In the first six months of this year, authorities fined 1,643 trucks 2.8 billion riel ($700,000) for overloading goods, according to a report from the Ministry of Public Works and Transport.
The report, released on July 6, showed that the 1,643 trucks were among a total of 1,831,374 that were stopped for inspection during this period. Aside from the 1,643 trucks that were fined for loading over the legal limits, 1,230,010 others were overweight within the warning-only level and 599,721 were moderately to severely overweight.
Of the 1,643 trucks fined, 220 transported loads 20 per cent over the limits and would be impounded for one year as set forth in article 60 of the road traffic law.
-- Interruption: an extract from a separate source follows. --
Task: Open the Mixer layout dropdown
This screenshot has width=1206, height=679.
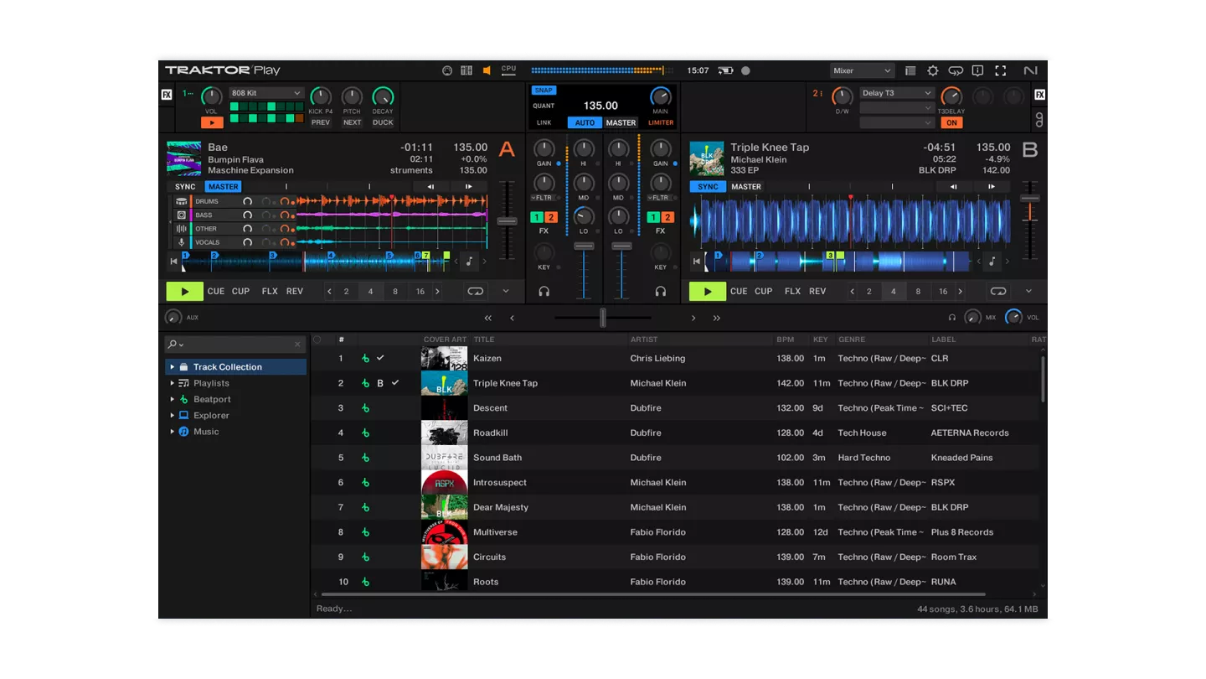Action: tap(862, 71)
Transport minister Sun Chanthol renewed his calls for transportation businesses to respect the law and reduce road accidents by not overloading goods onto their vehicles because it causes damage and wears out roads quickly. Overloaded vehicles are also prone to causing road accidents.
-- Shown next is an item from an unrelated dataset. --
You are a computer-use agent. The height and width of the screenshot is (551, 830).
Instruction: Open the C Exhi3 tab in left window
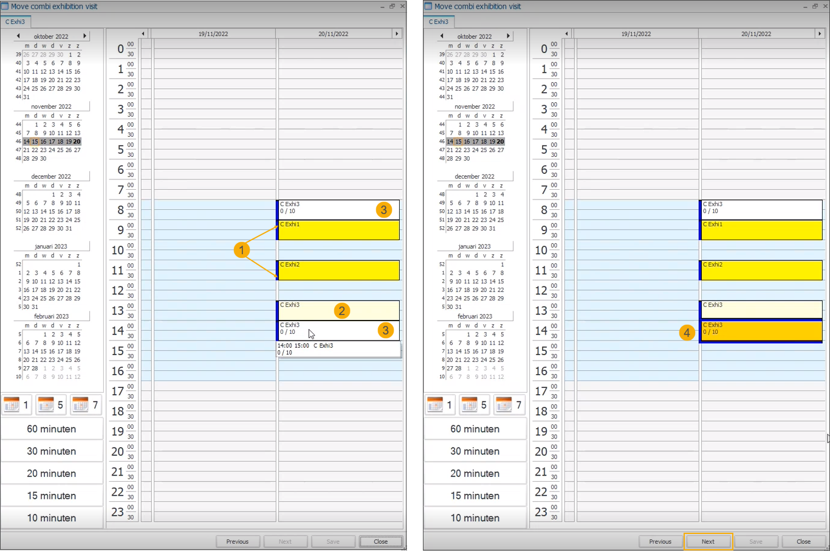(15, 22)
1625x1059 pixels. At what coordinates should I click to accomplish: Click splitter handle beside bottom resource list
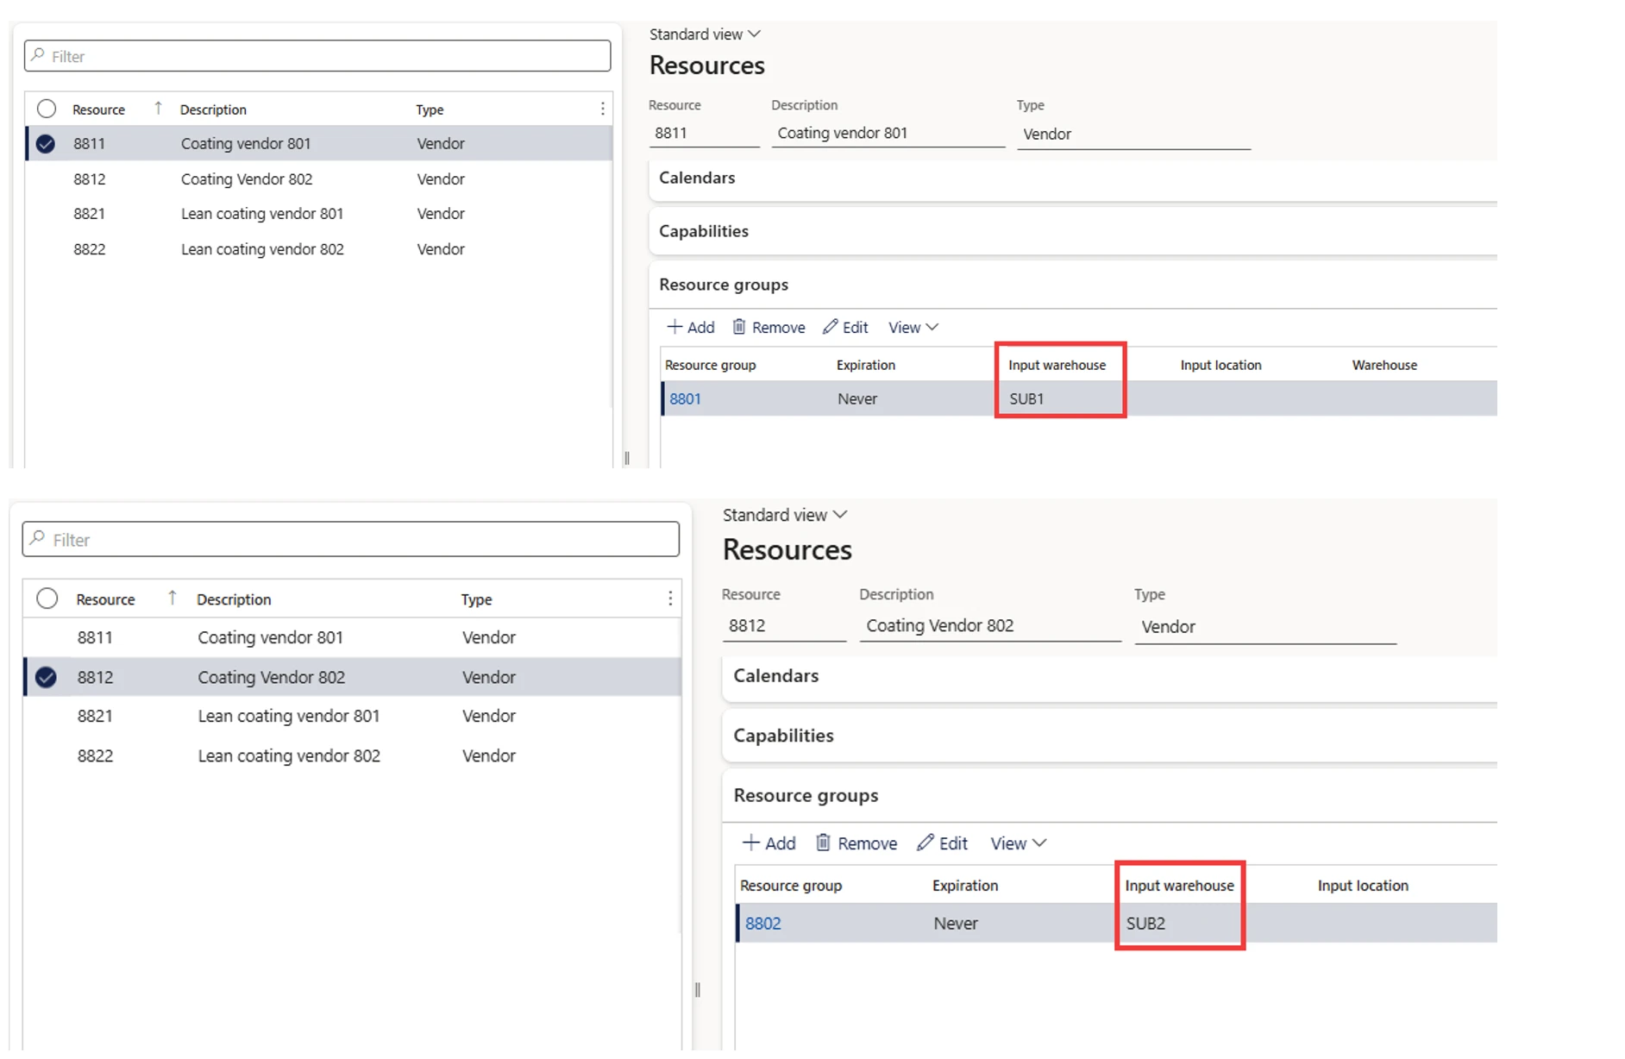[x=697, y=989]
“Overloaded transportation is a main factor in damaging roads and can cause road accidents,” he said.
He added that to prevent commercial transport drivers from overloading goods, relevant leaders and law enforcement officers had endeavoured day and night to tighten the transportation sector’s practices to bring them in line with the law and to implement mobile measures like weighing stations to carry out inspections on overweight trucks across the country.
The ministry said the relevant legal standards have long been communicated to the businesses, their owners and drivers. One industry that was frequently guilty of overloading was the sand depot owners and earth or dirt quarries.
It also noted that it had installed CCTV cameras at mobile weigh-stations and changed out officers at some weigh-stations who were not carrying out their work with a high enough degree of integrity or competence.